Widely regarded as Yamanaka's greatest achievement, Humanity and Paper Balloons [Ninjo kami fusen] was, tragically, his last film, and only one of three that survive today. In a short, six year, 22 film career Yamanaka quickly earned a reputation for exceptionally fluid editing and a beautiful visual form likened to the paintings of Japanese masters.

The story develops in the Tokugawa era of the 18th century, in a poor district of Tokyo, where impoverished samurai live from hand to mouth among equally poor people of lower social classes. One such ronin (masterless samurai) Matajuro, spends his day looking for work whilst his wife, Otaki, makes cheap paper balloons at home. One rainy night, Shinza, a barber, and equally penniless, impulsively abducts the daughter of a wealthy merchant, hiding her at Matajuro's home. Their desperate plan has grave consequences when a ransom attempt backfires.
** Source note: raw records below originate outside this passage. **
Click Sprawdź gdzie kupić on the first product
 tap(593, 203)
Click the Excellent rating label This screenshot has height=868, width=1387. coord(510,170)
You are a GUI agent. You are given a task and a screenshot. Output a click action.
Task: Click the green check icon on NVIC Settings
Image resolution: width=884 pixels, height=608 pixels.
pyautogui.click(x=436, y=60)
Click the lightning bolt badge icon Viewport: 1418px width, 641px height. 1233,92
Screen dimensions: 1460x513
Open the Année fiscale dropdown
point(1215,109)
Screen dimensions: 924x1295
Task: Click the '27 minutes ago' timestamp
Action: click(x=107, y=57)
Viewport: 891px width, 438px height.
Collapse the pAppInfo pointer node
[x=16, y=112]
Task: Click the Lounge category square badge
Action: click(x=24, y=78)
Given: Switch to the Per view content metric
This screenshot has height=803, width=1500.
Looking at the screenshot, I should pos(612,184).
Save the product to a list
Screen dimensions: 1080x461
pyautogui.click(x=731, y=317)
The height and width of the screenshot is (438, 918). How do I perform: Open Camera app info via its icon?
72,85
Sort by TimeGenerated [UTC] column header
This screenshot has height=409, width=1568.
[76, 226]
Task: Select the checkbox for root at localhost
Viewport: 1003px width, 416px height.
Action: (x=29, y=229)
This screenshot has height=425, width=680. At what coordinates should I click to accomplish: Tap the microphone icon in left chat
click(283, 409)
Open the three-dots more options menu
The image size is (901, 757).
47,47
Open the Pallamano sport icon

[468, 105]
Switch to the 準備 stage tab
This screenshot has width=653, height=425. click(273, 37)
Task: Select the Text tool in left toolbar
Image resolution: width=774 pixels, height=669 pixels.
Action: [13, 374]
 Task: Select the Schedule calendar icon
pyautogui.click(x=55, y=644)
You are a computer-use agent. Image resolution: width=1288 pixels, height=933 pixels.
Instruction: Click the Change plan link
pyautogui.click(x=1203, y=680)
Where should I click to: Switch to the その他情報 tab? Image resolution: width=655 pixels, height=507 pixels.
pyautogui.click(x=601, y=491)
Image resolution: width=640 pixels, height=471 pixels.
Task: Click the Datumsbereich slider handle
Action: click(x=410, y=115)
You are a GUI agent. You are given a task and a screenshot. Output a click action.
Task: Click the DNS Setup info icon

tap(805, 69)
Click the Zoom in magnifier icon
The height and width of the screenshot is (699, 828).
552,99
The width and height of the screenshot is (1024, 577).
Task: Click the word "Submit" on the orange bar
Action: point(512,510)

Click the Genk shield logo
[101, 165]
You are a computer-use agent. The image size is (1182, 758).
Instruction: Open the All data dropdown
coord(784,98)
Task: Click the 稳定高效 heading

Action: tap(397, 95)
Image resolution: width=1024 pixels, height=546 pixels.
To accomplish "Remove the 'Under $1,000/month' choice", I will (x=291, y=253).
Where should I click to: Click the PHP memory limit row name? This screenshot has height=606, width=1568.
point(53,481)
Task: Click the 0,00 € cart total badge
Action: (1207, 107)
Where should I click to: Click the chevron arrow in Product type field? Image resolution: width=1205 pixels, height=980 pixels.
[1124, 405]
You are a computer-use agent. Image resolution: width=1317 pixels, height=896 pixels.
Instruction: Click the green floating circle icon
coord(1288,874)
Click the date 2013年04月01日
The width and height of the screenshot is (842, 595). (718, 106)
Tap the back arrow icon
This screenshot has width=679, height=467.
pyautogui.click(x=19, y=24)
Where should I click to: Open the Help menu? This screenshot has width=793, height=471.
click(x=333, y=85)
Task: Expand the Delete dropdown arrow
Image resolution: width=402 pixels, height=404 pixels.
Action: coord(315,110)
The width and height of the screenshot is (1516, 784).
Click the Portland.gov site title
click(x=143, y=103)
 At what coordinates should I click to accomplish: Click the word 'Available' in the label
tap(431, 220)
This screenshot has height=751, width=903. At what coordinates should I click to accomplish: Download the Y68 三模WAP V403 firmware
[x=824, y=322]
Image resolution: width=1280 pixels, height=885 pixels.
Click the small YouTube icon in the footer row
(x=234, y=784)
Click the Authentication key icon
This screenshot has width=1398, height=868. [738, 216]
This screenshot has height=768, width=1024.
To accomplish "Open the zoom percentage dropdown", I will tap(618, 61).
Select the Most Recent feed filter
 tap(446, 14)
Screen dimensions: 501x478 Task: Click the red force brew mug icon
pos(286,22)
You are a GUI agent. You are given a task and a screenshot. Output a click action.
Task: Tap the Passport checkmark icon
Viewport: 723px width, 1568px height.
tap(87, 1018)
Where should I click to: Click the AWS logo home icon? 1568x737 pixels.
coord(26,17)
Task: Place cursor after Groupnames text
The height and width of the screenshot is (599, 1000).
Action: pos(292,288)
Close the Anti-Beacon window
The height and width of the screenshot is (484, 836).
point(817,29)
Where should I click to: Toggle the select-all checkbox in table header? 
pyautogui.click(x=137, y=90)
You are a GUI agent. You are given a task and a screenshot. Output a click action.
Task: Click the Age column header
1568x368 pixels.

The film, which starts and ends with suicide, is deeply pessimistic, insisting that life in feudal Japan was hellish and short for those at the foot of the social ladder.

Humanity and Paper Balloons premiered the day Yamanaka was drafted to the frontline at the start of WWII. He died in Manchuria, 1938, aged just 29. Boasting naturalistic performances and fine ensemble playing (from the left-wing theatre troupe Zenshin-za).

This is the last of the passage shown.